Un succès brillant vint couronner les plans de Dembinski au moment où il se voyait ainsi éloigné d’un poste que d’ailleurs il n’avait point sollicité. Le brave Damianitch avait attaqué et pris la fameuse position de Szolnok. Ce fait d’armes changeait la situation de l’armée magyare : elle pouvait être réunie toute entière, le 8 mars, à Szolnok, et couper au corps principal des impériaux, qui se trouvait à Maklar et à Porozlo, toute communication avec Pesth. Dembinski oublia sa disgrace, rédigea un nouveau plan dans cet esprit, l’envoya à Debreczin, et, en attendant une réponse, écrivit aux généraux Damianitch et Vecsey : « Braves camarades, quoique je n’aie plus le droit de vous commander, je me permets de vous donner un conseil. Tenez ferme à Szolnok ; mais prenez bien garde du côté d’Arakschallas, et n’avancez pas sur Pesth, de crainte d’être coupés sur votre droite. J’écris à Debreczin pour que l’on vous envoie un renfort d’au moins quinze mille hommes. » Aucune des mesures proposées par Dembinski ne fut adoptée. Le gouvernement magyar accorda la préférence au plan de Georgey, qui consistait à déboucher contre l’ennemi en deux colonnes, dont la première devait partir de Szolnok, sous les ordres de Damianitch, l’autre de Porozlo, sous le commandement de Georgey. Il en résulta qu’au lieu de détruire peut-être l’armée autrichienne derrière Szolnok, en suivant la stratégie savante de Dembinski, on laissa échapper les impériaux, et l’on exposa Damianitch et Georgey à être battus. Dembinski l’avait annoncé au général Vetter.

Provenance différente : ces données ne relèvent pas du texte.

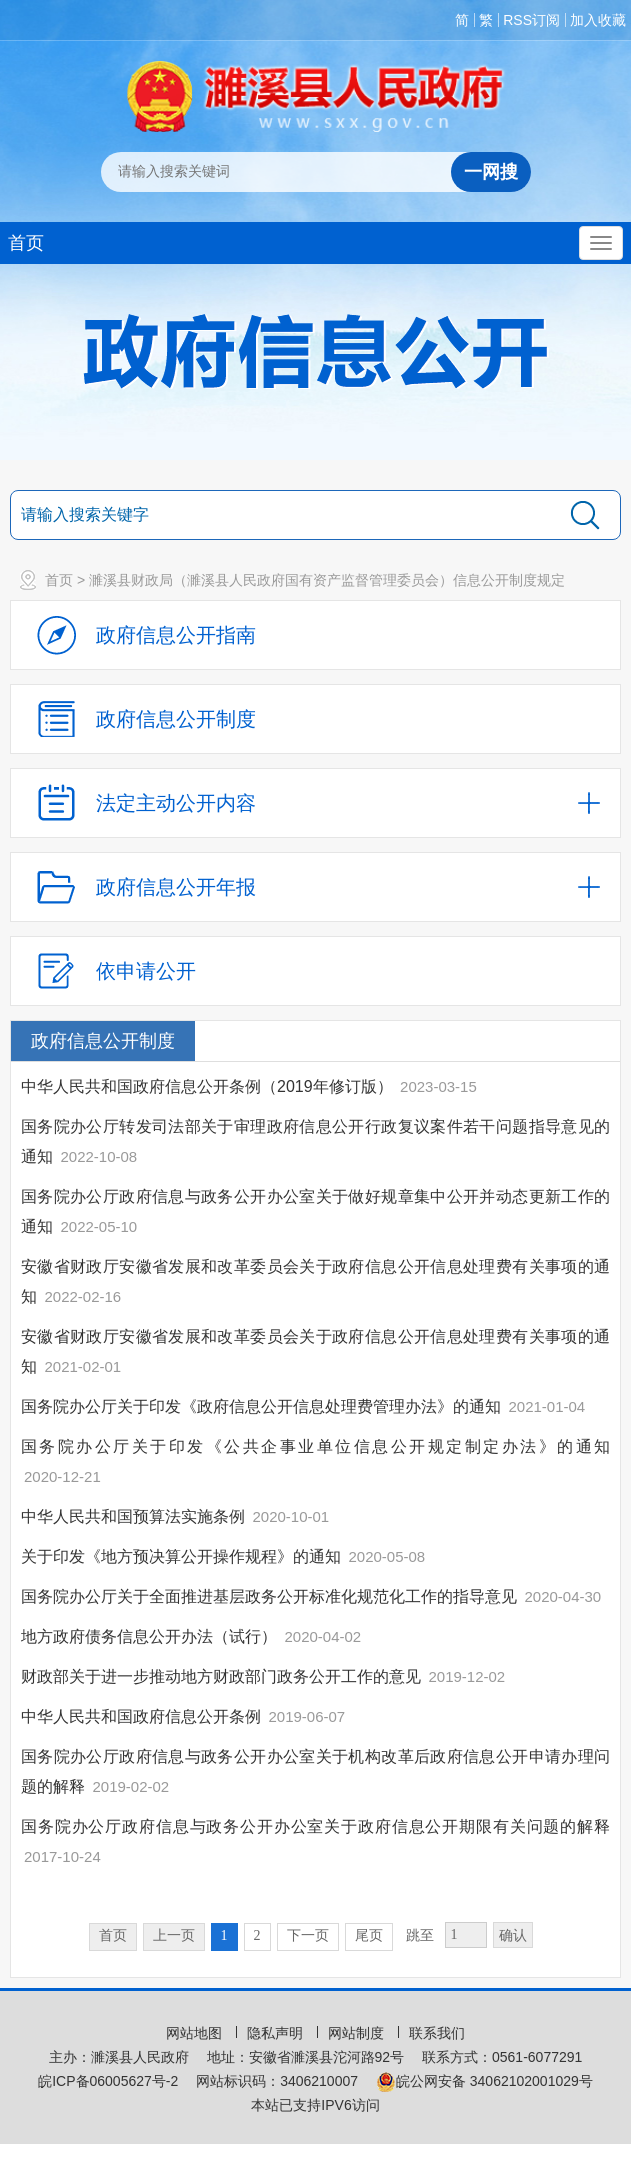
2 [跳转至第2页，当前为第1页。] (257, 1935)
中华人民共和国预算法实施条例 (133, 1516)
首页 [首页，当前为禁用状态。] (113, 1935)
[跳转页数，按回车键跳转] (466, 1935)
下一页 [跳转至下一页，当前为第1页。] (308, 1935)
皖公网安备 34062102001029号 (484, 2081)
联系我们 (437, 2033)
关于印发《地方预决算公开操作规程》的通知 (181, 1556)
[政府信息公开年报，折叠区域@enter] (315, 887)
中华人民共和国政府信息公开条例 (141, 1716)
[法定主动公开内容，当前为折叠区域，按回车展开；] (315, 803)
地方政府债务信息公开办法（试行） (149, 1636)
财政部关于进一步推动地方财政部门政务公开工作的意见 (221, 1676)
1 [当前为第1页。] (224, 1935)
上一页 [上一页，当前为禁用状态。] (174, 1935)
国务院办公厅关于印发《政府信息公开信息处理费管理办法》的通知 (261, 1406)
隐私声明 (277, 2033)
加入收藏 (598, 20)
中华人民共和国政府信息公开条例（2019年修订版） (207, 1086)
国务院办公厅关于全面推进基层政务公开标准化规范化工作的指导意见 (269, 1596)
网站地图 (196, 2033)
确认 (513, 1935)
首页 (26, 243)
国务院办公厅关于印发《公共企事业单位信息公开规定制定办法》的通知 (315, 1446)
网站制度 (358, 2033)
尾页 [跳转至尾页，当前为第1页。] (369, 1935)
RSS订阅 (531, 20)
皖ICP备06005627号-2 (108, 2081)
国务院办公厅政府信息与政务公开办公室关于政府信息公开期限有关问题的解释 (315, 1826)
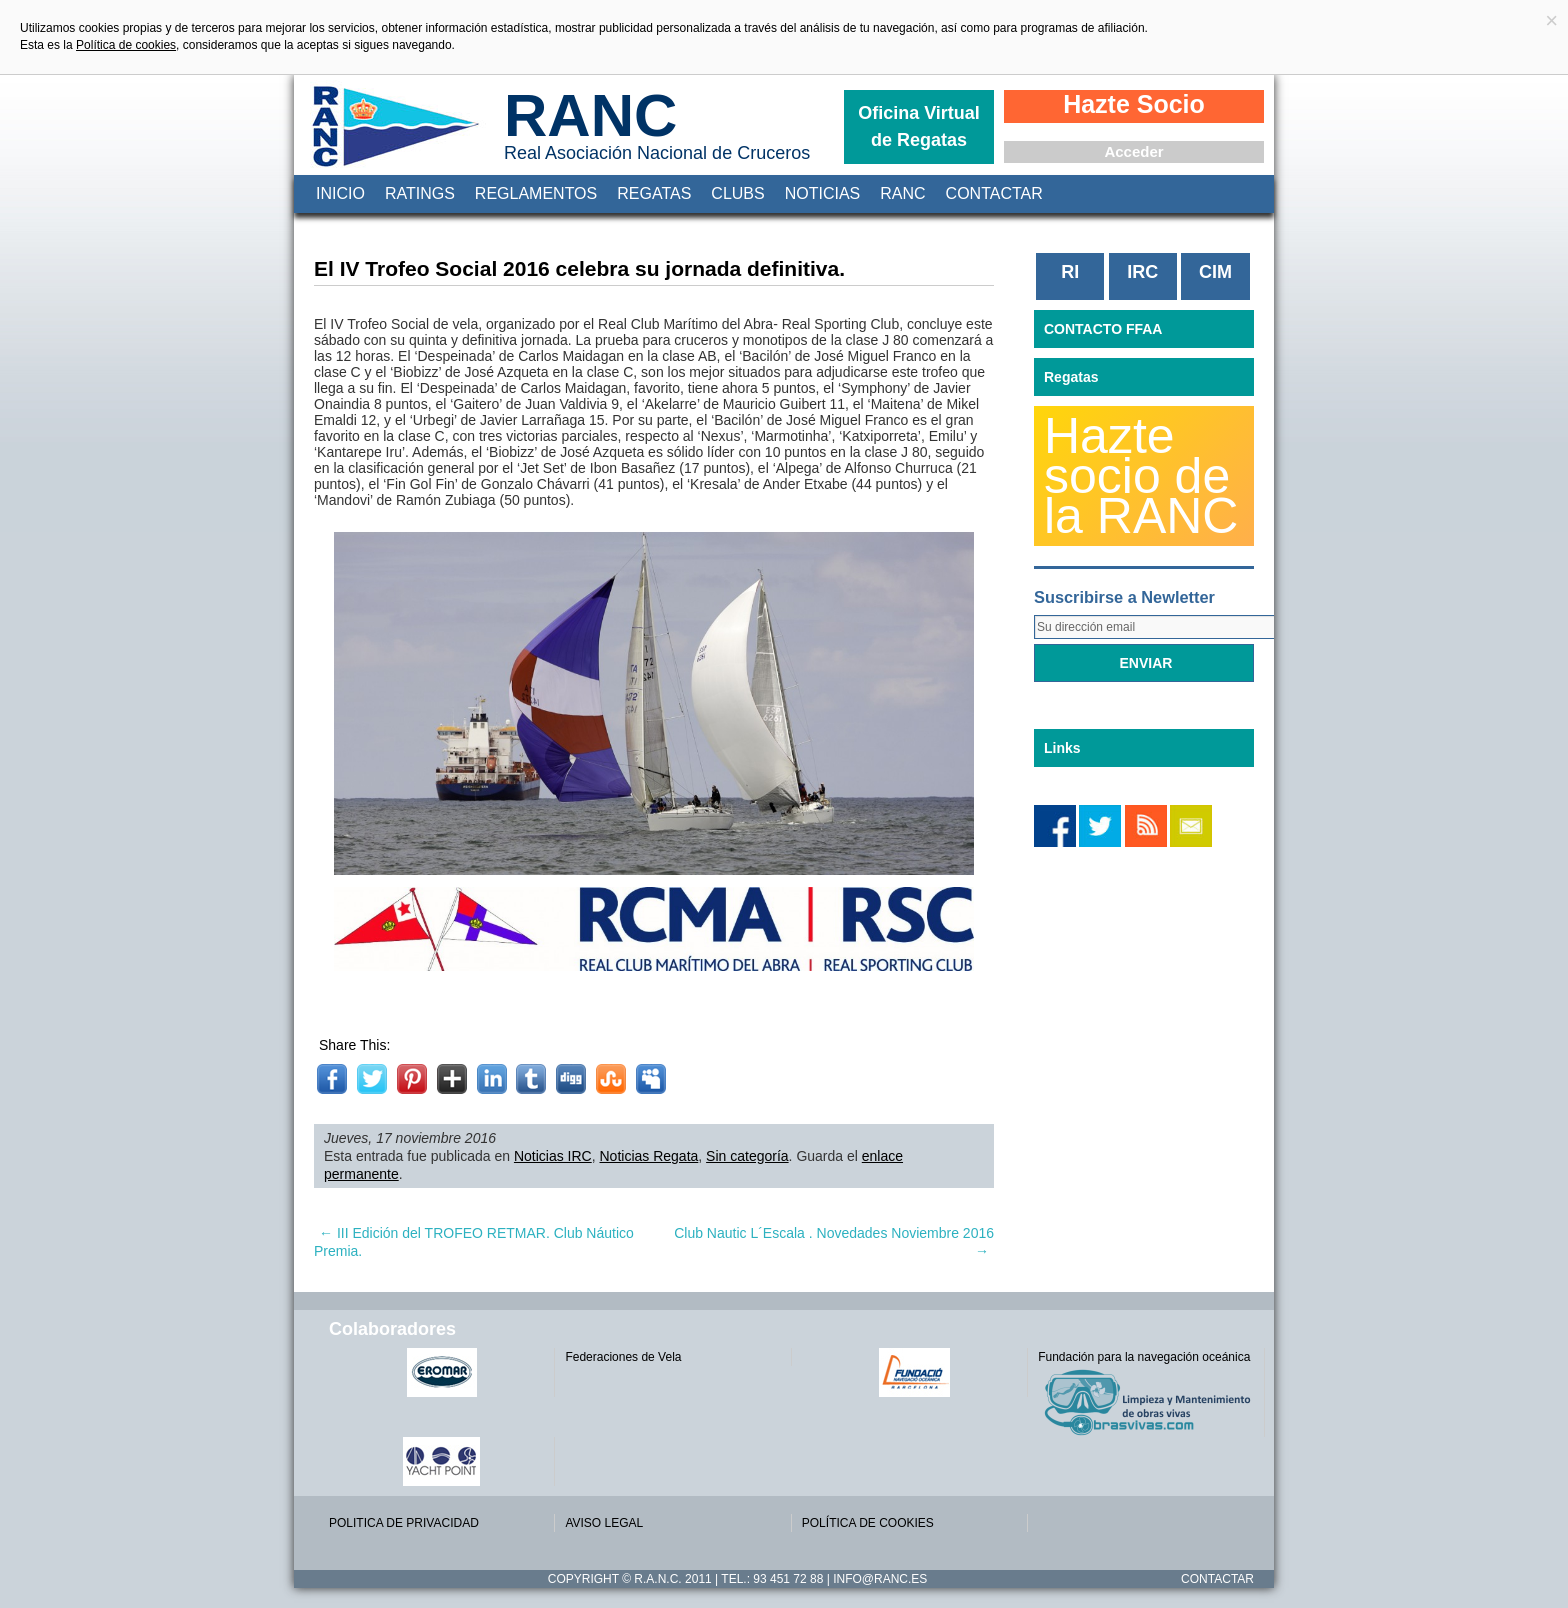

On voit quelle anarchie régnait au sein de l’armée magyare. De tous les jeunes généraux qui étaient devenus les maîtres de la situation par la chute de Dembinski, combien en était-il qui eussent déjà fait la guerre ? La plupart n’étaient arrivés à leurs grades que grace aux faveurs capricieuses de la révolution, et n’avaient point d’autre expérience. Il leur fallut bon gré mal gré en revenir aux plans de Dembinski, lequel d’ailleurs se contenta d’assister en amateur à l’exécution. L’armée autrichienne, qui n’était pas mieux commandée que les Magyars, était littéralement embourbée dans les plaines qui séparent Pesth de Szolnok. La cavalerie magyare finit par l’inquiéter de manière à la forcer à un mouvement de retraite. Cette armée eût pu encore une fois être détruite, si Georgey, au lieu de s’obstiner à prendre la bicoque de Bude, eût marché immédiatement sur Comorn. Dembinski en donnait le conseil, et en outre, une fois l’armée refoulée derrière Presbourg, il eût voulu que, par un coup de partie capable de réussir dans ce moment suprême, l’on poussât sur Vienne pour y traiter de l’avenir des Magyars et de leurs alliés. Et de fait, si M. Kossuth et le général Georgey avaient eu de l’essor et de la persévérance dans l’audace, quelle heure eût été plus propice pour frapper un grand coup ?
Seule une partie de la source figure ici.